DOLOMITIZATION OF THE MISSISSIPPIAN LEADVILLE LIMESTONE, PARADOX BASIN, SOUTHEASTERN UTAH

Various types of dolomitization and other diagenetic events resulted from a combination of diverse facies and a complex structural configuration in the Mississippian Leadville Limestone of southeastern Utah. The Leadville was deposited as an open-marine, carbonate-shelf system highlighted with crinoid banks, peloid/oolitic shoals, and small Waulsortian mounds. It is separated from overlying Pennsylvanian rocks by a major unconformity where a karst surface developed. The Leadville produces hydrocarbons at Lisbon and other fields in the Paradox Basin of southeastern Utah. Lisbon field is an elongate, asymmetrical, northwest-trending anticline with nearly 600 m of structural closure. The structure is bounded on its northeast flank by a major basement-involved normal fault with nearly 760 m of displacement. In addition, multiple northeast-trending normal faults dissect the Leadville into segments.
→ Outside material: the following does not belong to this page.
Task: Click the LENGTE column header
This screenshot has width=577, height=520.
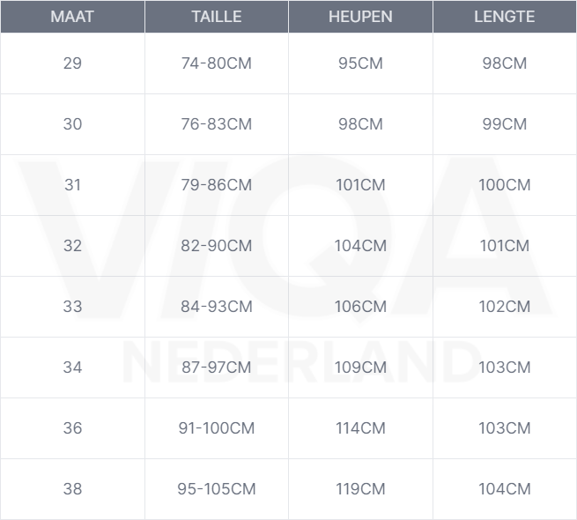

Two major types of diagenetic dolomite are observed in Leadville cores from Lisbon field: (1) tight “stratigraphic” dolomite consisting of very fine grained (<5 mm), interlocking crystals that faithfully preserve depositional fabrics; and (2) porous, coarser (>100-250 mm), rhombic and saddle crystals that discordantly replace limestone and earlier “stratigraphic” dolomite. Predating or concomitant with late dolomite formation are pervasive leaching episodes that produced vugs and extensive microporosity. Solution-enlarged fractures and autobreccias are also common. Pyrobitumen and sulfide minerals appear to coat most crystal faces of the rhombic and saddle dolomites.

Stable carbon and oxygen isotope data indicate that all Lisbon Leadville dolomites were likely associated with brines whose composition was enriched in ¹⁸O compared with late Mississippian seawater. Oxygen isotope data constrain temperatures of the second dolomitizing event to >90°C. Fluid inclusions in calcite and dolomite display variable liquid to vapor ratios suggesting reequilibration at elevated temperatures (50°C). Fluid salinities exceed 10 weight percent NaCl equivalent.